Render the records as a numbered list with blank lines omitted, beginning at the line containing "The height and width of the screenshot is (488, 1227)." and stopping after the line containing "click(199, 371)".
____ Listing
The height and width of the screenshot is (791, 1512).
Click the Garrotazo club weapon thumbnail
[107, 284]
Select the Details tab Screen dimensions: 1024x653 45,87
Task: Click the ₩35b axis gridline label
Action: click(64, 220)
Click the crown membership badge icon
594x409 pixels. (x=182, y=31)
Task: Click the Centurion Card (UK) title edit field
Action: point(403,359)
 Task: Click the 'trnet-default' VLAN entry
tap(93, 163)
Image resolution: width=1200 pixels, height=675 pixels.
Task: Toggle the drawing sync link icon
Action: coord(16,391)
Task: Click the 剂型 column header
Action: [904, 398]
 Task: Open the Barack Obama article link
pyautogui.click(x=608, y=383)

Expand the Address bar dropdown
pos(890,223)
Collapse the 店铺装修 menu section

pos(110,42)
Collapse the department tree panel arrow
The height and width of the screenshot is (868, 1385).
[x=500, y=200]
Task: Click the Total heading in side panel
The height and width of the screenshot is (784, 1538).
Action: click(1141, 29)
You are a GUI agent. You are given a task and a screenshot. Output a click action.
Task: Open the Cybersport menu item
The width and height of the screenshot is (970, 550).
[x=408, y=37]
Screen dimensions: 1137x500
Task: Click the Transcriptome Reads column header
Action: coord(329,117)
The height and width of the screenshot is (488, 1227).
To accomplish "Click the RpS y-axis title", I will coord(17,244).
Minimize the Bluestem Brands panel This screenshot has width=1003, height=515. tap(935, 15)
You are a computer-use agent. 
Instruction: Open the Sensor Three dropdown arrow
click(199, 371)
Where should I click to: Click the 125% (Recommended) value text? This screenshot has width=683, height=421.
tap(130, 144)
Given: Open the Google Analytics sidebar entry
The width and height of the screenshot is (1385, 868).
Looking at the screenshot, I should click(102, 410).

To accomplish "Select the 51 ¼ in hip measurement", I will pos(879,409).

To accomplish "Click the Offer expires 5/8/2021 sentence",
________
Solution to this exercise.
1. The height and width of the screenshot is (488, 1227).
2. To accomplish "Click the RpS y-axis title", I will coord(17,244).
3. Minimize the Bluestem Brands panel This screenshot has width=1003, height=515. tap(935, 15)
4. You are a computer-use agent. 
5. Instruction: Open the Sensor Three dropdown arrow
6. click(199, 371)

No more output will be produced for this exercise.